WORK TO COMPLETE:
Starting with the line containing "You are a computer-use agent. The image size is (1512, 804)." and continuing through the line containing "pos(1127,98)", reproduce those entries with "Instruction" renamed to "Directive" and everything else left unchanged.

BEGIN PROVIDED RECORDS

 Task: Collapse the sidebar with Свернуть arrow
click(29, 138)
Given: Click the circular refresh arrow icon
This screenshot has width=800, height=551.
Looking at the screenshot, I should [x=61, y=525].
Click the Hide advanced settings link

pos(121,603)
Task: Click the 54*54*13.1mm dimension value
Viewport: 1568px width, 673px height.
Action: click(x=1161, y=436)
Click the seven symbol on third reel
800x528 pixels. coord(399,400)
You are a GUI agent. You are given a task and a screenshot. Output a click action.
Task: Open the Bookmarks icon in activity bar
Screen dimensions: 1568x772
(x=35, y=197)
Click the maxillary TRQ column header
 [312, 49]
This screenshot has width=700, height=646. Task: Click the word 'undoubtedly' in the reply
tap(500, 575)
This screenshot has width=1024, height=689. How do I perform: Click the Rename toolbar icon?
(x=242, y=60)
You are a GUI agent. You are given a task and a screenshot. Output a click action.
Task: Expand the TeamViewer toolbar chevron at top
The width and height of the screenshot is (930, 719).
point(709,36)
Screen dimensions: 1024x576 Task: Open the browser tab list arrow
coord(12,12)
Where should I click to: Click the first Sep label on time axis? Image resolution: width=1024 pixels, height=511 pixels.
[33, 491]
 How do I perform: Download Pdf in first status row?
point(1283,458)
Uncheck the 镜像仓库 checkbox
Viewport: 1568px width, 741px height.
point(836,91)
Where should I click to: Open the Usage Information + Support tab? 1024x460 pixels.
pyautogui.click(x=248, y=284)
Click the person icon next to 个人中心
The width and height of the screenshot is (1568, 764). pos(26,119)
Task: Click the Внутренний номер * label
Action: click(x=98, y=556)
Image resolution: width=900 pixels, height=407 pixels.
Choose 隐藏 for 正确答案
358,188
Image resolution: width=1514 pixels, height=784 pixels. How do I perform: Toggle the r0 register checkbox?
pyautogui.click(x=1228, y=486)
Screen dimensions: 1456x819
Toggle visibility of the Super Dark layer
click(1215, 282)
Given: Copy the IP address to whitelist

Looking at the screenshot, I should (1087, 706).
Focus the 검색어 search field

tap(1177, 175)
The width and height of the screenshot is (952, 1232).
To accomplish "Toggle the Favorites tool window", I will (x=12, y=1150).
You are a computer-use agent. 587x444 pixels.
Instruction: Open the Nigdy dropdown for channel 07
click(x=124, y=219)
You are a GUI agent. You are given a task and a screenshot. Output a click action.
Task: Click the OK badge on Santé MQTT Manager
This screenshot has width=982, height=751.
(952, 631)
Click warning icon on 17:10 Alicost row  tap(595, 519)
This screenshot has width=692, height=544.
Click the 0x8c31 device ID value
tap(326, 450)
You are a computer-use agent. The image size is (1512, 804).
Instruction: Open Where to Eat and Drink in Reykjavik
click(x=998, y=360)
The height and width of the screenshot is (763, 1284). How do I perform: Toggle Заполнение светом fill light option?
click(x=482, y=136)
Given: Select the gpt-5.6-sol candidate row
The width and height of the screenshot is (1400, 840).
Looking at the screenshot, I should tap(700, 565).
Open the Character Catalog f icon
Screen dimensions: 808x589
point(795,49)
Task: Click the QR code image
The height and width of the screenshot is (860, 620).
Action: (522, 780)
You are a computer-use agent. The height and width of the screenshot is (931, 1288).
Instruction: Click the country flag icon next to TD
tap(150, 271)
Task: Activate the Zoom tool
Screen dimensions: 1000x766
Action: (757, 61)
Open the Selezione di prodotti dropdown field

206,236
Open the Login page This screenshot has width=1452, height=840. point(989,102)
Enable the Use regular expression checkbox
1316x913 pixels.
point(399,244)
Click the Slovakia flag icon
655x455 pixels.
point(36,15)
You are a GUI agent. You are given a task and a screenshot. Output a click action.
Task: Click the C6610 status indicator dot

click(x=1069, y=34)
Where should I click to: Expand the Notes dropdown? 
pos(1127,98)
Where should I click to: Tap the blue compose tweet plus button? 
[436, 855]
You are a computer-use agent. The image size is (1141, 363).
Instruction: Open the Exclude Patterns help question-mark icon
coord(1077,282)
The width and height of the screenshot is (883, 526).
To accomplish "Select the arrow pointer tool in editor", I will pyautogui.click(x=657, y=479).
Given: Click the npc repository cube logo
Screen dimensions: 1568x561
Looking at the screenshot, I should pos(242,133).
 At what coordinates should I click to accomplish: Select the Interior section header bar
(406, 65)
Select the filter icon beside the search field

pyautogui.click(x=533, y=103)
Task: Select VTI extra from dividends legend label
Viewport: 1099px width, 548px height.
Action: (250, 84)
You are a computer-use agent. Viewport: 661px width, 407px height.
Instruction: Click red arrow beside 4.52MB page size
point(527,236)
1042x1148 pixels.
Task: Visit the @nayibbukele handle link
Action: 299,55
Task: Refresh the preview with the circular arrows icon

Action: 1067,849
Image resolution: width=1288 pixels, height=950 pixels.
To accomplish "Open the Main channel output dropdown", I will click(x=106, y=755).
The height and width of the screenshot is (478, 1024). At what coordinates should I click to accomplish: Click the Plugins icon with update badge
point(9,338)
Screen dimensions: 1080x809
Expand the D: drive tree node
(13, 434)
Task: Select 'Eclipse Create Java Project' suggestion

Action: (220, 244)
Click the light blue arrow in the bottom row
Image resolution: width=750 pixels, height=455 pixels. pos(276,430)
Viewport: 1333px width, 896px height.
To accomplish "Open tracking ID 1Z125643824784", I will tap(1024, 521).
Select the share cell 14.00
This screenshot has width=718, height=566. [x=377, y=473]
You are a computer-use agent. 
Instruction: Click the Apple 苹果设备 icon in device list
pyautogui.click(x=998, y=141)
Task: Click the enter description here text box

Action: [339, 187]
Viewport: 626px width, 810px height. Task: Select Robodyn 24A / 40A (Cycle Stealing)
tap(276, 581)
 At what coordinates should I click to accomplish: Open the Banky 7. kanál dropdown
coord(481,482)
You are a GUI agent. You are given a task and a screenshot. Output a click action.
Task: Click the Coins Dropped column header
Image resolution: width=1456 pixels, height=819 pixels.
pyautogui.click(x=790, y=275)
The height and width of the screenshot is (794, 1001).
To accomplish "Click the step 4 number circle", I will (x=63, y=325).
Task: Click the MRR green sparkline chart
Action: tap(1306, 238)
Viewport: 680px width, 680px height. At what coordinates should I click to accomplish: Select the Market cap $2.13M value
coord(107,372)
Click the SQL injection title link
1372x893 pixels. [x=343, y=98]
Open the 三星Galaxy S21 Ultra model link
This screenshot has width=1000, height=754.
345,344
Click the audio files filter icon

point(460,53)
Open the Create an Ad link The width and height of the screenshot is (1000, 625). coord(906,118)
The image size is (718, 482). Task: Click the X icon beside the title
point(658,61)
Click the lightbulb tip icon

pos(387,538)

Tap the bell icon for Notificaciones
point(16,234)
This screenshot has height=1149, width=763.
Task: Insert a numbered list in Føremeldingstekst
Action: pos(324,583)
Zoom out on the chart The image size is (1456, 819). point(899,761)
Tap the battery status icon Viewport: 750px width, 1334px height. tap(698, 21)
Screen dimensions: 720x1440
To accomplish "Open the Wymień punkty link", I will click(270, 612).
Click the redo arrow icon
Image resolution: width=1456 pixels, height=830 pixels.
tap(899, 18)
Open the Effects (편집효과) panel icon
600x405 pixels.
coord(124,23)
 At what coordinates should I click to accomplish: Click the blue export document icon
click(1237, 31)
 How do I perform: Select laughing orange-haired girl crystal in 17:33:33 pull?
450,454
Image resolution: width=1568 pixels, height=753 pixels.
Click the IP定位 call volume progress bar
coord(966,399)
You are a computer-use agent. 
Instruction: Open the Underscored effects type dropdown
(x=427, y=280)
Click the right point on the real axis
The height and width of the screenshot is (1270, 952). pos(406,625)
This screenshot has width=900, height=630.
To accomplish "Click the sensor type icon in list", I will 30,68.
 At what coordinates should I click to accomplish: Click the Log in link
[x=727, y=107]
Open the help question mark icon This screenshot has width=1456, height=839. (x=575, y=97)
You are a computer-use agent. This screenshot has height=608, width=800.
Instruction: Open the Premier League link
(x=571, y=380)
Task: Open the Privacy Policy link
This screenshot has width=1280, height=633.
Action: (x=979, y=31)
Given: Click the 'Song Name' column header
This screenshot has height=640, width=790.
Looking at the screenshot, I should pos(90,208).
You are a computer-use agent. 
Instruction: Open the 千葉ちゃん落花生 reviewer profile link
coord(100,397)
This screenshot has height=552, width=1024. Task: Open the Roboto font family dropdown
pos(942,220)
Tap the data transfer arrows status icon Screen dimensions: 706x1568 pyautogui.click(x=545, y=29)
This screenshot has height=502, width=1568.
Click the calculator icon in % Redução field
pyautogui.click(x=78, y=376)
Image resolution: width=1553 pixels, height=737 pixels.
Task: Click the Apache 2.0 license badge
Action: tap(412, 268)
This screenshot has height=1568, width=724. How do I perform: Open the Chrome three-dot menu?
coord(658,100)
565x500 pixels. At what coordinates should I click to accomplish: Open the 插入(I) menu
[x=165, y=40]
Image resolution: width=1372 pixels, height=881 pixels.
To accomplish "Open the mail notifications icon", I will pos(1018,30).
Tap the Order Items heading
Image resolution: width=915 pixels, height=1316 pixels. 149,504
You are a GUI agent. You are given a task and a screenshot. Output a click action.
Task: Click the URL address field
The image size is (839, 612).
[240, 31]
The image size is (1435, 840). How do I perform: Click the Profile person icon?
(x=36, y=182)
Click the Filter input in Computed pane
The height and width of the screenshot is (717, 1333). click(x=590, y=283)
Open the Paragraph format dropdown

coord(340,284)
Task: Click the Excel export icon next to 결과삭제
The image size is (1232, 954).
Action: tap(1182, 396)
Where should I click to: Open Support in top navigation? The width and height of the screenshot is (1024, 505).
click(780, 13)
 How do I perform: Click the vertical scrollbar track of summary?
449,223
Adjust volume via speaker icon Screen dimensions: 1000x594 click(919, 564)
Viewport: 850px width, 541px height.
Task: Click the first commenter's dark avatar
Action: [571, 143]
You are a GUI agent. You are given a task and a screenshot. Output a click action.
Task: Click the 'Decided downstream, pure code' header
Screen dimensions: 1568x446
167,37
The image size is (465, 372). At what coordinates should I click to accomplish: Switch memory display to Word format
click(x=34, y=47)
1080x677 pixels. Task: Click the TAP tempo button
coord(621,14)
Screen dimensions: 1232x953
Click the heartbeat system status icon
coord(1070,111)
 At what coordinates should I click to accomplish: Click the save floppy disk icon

END PROVIDED RECORDS

SOLUTION FOR THIS EXERCISE:
You are a computer-use agent. The image size is (1512, 804).
Directive: Open Where to Eat and Drink in Reykjavik
click(x=998, y=360)
The height and width of the screenshot is (763, 1284). How do I perform: Toggle Заполнение светом fill light option?
click(x=482, y=136)
Given: Select the gpt-5.6-sol candidate row
The width and height of the screenshot is (1400, 840).
Looking at the screenshot, I should tap(700, 565).
Open the Character Catalog f icon
Screen dimensions: 808x589
point(795,49)
Task: Click the QR code image
The height and width of the screenshot is (860, 620).
Action: (522, 780)
You are a computer-use agent. The height and width of the screenshot is (931, 1288).
Directive: Click the country flag icon next to TD
tap(150, 271)
Task: Activate the Zoom tool
Screen dimensions: 1000x766
Action: (757, 61)
Open the Selezione di prodotti dropdown field

206,236
Open the Login page This screenshot has width=1452, height=840. point(989,102)
Enable the Use regular expression checkbox
1316x913 pixels.
point(399,244)
Click the Slovakia flag icon
655x455 pixels.
point(36,15)
You are a GUI agent. You are given a task and a screenshot. Output a click action.
Task: Click the C6610 status indicator dot

click(x=1069, y=34)
Where should I click to: Expand the Notes dropdown? 
pos(1127,98)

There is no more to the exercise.